◆ **KUTIPAN DOKUMEN**:

---*---

Langsung ke konten utama

[Review] Looking for Alaska by John Green

Sumber foto di sini




Judul: Looking for Alaska
Penulis: John Green
Penerbit: Gramedia Pustaka Utama
Alih bahasa: Barokah Ruziati & Sekar Wulandari
Desain sampul: Martin Dima
Cetakan: Keenam, Agustus 2015
Tebal: 288 hlm.

Pernah gak sih kamu baca kisah remaja luar negeri yang tinggal di asrama? Looking for Alaska karya John Green menceritakan hal itu. Kisahnya tentang Miles Halter yang memulai sekolahnya di Culver Creek, sebuah sekolah persiapan yang difasilitasi pula dengan asrama. Di sana ia pun harus tinggal sekamar dengan Chip Martin. Miles dan Chip keduanya akan menjalani kehidupan remaja yang berapi-api. Terlebih mereka akan sekelompok dengan Takumi, Lara, dan tentu saja Alaska. Lalu, lebih berfokus ke mana sih novel Looking for Alaska ini? Tentu saja kehidupan lima remaja tadi, sebuah rangkaian kisah remaja-remaja yang mencoba badung, mencoba menjajal hal-hal ekstrem.
     
Kisahnya sendiri dialirkan dari sudut pandang Miles. Cowok itu tergolong cupu banget sih, terungkap dari berbagai pemikirannya di buku ini. Miles di Culver Creek akhirnya punya teman, setelah sebelumnya ia selalu menyendiri. Hidup Miles jadi seru akibat ulah Chip yang punya julukan ‘Kolonel’. Cowok itu lebih pendek dari Miles, tetapi digambarkan punya kepemimpinan dan perawakan yang bagus, sehingga Miles yang ceking selalu patuh padanya, selain ia pun tak mau menyulut masalah. Dari penceritaan Miles, kita mampu mengeksplor berbagai karakter di buku ini, terutama tokoh sentral perempuannya, Alaska Young. Dia jahil, pintar, slengean, tetapi punya misteri sendiri, rahasia yang membuatnya impulsif. Alaska juga digambarkan sangat menarik, menawan, dan sangat karismatik, tetapi ia pun memiliki kekurangan. Sedangkan Takumi si cowok Jepang dan Lara yang mana pacar Miles, mereka berdua tidak tampil dengan porsi sebanyak Alaska, Miles, dan Chip. Namun, keduanya tetap punya pengaruh, terutama dalam scene-scene yang berusaha menunjukkan keakraban lima sekawan itu.

---*---

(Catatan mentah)
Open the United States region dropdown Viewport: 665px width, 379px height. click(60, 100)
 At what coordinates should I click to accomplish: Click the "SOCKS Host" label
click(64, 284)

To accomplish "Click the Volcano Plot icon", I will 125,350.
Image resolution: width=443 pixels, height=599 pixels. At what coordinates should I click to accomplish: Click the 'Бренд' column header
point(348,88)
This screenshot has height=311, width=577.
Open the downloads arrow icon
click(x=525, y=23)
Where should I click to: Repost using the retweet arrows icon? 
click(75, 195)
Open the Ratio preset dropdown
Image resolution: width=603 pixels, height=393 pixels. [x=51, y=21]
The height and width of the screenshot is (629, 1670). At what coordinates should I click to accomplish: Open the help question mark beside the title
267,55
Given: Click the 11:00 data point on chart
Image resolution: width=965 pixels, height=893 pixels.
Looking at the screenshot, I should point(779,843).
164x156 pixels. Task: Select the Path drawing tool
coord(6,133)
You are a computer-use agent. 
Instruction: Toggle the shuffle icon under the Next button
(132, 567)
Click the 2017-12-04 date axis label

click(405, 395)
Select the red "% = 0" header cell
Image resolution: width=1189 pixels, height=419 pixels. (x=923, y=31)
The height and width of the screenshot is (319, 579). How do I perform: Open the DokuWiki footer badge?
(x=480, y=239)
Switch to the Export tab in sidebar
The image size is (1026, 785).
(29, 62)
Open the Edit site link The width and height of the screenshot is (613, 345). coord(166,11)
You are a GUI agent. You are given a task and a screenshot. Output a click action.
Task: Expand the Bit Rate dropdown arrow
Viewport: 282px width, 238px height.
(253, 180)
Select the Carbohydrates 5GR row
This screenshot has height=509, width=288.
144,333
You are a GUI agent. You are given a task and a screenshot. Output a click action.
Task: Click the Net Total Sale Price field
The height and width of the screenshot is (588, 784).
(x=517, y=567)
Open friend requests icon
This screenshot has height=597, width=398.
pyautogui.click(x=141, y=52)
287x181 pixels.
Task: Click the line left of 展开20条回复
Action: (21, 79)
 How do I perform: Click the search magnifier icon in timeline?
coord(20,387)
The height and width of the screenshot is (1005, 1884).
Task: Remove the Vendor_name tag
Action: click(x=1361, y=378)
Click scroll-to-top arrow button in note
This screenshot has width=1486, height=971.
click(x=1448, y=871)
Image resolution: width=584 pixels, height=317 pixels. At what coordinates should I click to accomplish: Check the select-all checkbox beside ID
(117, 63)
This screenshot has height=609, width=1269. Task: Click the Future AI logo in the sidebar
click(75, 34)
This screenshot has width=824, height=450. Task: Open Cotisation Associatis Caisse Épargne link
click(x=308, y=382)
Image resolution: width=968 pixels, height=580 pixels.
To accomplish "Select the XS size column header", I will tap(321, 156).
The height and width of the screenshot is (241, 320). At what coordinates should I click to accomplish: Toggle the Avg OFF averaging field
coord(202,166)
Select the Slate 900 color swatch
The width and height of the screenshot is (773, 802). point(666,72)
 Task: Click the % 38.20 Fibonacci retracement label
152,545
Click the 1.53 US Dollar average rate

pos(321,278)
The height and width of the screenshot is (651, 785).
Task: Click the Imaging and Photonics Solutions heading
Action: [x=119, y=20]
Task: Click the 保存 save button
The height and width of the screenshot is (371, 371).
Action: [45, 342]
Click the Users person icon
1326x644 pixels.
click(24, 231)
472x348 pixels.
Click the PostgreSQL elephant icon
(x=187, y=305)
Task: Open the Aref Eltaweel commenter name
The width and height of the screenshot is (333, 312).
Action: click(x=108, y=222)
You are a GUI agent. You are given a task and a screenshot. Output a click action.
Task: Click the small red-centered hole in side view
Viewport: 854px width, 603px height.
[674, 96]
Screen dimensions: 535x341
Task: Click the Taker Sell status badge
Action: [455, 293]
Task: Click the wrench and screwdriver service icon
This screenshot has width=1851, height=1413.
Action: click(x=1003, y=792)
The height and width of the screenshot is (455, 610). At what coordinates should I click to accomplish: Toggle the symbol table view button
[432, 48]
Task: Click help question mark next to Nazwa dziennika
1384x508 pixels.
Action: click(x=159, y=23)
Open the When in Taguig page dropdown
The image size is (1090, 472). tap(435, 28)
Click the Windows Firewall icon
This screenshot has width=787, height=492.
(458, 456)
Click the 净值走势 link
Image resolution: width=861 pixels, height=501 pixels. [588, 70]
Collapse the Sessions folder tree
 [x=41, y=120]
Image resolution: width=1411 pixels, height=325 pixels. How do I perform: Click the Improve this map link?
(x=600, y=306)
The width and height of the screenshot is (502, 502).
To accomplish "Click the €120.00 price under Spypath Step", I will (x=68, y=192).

---*---

◆ **SOAL YANG DIAJUKAN A**: Dalam ulasan Looking for Alaska, siapa tokoh yang punya julukan 'Kolonel'?
◆ **SOAL YANG DIAJUKAN B**: Kembalikan bagian ulasan Looking for Alaska dari "Pernah gak sih" sampai "menjajal hal-hal ekstrem." tanpa mengubah satu kata pun.

◆ **JAWABAN BENAR A**: Chip Martin.

◆ **JAWABAN BENAR B**:
Pernah gak sih kamu baca kisah remaja luar negeri yang tinggal di asrama? Looking for Alaska karya John Green menceritakan hal itu. Kisahnya tentang Miles Halter yang memulai sekolahnya di Culver Creek, sebuah sekolah persiapan yang difasilitasi pula dengan asrama. Di sana ia pun harus tinggal sekamar dengan Chip Martin. Miles dan Chip keduanya akan menjalani kehidupan remaja yang berapi-api. Terlebih mereka akan sekelompok dengan Takumi, Lara, dan tentu saja Alaska. Lalu, lebih berfokus ke mana sih novel Looking for Alaska ini? Tentu saja kehidupan lima remaja tadi, sebuah rangkaian kisah remaja-remaja yang mencoba badung, mencoba menjajal hal-hal ekstrem.